At Rosh Hashanah, the head of the year, I naturally think about life’s journey and life’s cycles.  This is a time for reflection, renewal, reassessment and rediscovery.

Just recently I had the opportunity to spend a week rafting a whitewater river in the Oregon wilderness with 20 friends, camping under moonlit nights, and floating under sunny skies in a deep, beautiful, complex canyon carved a million years ago, where the water cascades down mountain creeks, crashes around boulders and down ledges, and forms cool eddies where you can float in peace and solitude until the next funnel of foam brings all your nerves alive, and you shout with delight and fear as the waves crash and spray.

A river is a beautiful place to spend some time.  I think it’s often a shame to just drive across a river on a bridge ­ I much prefer to dwell on the river and consider how it nourishes life.  To briefly make a floating family on the river is a special gift.  It’s especially wonderful to share a community in the canyon, to play and rest and experience a different rhythm.

There are a few ways to row a raft.  You can get the most power by rowing backwards, pulling the oars through the water to move your raft faster than the current.  You get the most control by rowing forwards, where of course you can position your craft to meet the rapids and the riffles, which are gently ruffled descents that just glide by.  On calm water, it’s fun to pull your oars in opposite directions, so that you rotate and see both shores as you drift, where you might catch a view of a bird, a bear, a turtle or an otter.
 

And what about you?  do you like to walk backwards? do you like to stroll carefully, step by step, so that you can see where you have been?  do you reach your hands behind your back so that you can touch before you bump into anything?

When you walk backwards, you of course have a better view of where you've been than of where you are going.  That's good if you like the view of the recent past more than the view of the immediate future.  It's sometimes a problem if you never want to bump into walls or furniture.
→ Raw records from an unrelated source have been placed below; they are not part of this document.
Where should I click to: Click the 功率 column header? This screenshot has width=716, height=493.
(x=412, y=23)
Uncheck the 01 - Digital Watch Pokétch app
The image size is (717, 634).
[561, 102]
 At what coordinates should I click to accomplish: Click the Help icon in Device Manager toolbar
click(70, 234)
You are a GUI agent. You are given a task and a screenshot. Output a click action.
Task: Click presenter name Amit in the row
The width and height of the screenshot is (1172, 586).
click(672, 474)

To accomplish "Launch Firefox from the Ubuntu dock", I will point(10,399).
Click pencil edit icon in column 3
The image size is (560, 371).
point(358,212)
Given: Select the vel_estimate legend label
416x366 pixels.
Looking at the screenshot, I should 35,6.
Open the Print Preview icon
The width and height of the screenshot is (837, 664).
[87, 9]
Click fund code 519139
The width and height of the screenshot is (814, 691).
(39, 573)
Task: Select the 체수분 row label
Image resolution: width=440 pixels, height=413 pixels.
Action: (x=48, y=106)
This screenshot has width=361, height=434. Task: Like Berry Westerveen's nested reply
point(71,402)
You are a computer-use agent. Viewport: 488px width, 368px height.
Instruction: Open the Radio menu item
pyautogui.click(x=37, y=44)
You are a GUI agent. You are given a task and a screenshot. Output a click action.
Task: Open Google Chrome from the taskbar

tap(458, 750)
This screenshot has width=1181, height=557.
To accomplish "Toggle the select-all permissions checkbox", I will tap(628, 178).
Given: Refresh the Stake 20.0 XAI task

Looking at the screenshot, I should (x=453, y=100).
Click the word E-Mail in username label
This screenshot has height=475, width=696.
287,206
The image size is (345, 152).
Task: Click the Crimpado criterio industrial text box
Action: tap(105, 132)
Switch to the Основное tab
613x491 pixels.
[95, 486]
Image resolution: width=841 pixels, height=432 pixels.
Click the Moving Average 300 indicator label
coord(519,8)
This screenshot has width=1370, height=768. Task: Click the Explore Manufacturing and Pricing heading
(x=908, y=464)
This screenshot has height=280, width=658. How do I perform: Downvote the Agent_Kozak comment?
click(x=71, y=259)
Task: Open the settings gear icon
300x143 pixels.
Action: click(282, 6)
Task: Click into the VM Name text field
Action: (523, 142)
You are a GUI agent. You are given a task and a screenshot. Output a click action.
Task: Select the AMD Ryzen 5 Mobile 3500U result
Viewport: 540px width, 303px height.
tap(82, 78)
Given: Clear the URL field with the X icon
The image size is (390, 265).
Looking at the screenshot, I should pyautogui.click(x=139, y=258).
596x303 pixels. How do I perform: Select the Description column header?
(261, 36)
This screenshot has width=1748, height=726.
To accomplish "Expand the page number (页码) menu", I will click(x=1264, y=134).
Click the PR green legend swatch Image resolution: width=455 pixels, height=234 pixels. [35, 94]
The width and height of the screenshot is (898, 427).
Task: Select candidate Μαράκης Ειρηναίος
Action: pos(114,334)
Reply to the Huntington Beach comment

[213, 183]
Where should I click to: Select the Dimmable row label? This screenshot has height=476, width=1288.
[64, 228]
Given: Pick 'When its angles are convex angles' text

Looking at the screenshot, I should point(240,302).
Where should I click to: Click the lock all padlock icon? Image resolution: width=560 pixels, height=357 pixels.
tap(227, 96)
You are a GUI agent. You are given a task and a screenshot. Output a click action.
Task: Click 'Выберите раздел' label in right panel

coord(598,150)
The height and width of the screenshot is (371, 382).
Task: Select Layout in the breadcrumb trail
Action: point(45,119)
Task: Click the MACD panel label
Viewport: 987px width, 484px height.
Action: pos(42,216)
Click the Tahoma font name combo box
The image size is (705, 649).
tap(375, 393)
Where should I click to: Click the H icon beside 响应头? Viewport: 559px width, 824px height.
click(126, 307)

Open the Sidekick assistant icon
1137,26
A more interesting way to walk is to spin slowly around as you go.  This is absolutely more fun than the backwards stroll, but it can make you dizzy.  It is certainly the best view.  I recommend going slowly if you try the spin walk.

One reason I am talking about walking is that on this day, I think about my own journey through life, and how while I am moving through time, just as are you, I also try to get a perspective - to see as far as I can in every direction.  To see how the world is changing, how my family and friends are changing, to see how I am changing.

On this day in particular I like to look back at the past year and reflect on the world and my place in it.  What happened to me? What did I help to make happen?  What did I do that was right, or wrong, or different than what I might have done?  Why did I make the choices I made, and what can I learn from my actions?

Some people may tell you that you can't change the past, but you can change the future.  Well, of course that's true - if you think that time only moves in one direction ­ if you think you can only float downstream.

One thing that I have learned for myself, however, is that time may only go in one direction, but I can go in different directions.  I can go back and think of what I saw and learned and did, and what I could have done differently and why.  I can take more responsibility for myself when I think more carefully about what I have done.

Or I can skip ahead and imagine what will happen and consider what I will do - what the right choice might be when I have to make an important decision.

For that matter, it's possible to go sideways in time, and consider what it is like to walk in the shoes of your friends, your parents, your children.  To feel empathy for those around us helps us see better, and know our friends and family better.  We grow straight and tall by reaching out in all directions.

For that matter, if you get really good at time travel, you can go back in time as one of your friends.  Learn and think about where your friends have been, and what they have done.  Explore their pasts.  Meet their great- great-grandparents, even!  That's if you know them really well, if they don't mind, and if you promise not to mess anything up in the past.

But speaking about traveling through time, I'd like to tell you about a little boy I brought to life.  When our son was about 5 years old, I used to entertain him with bedtime tales of another 5 year old boy named Leon.

Now Leon was not your ordinary 5-year old.  Not that there is such a thing as an ordinary 5 year old.  Every person is different.  But Leon was extraordinary.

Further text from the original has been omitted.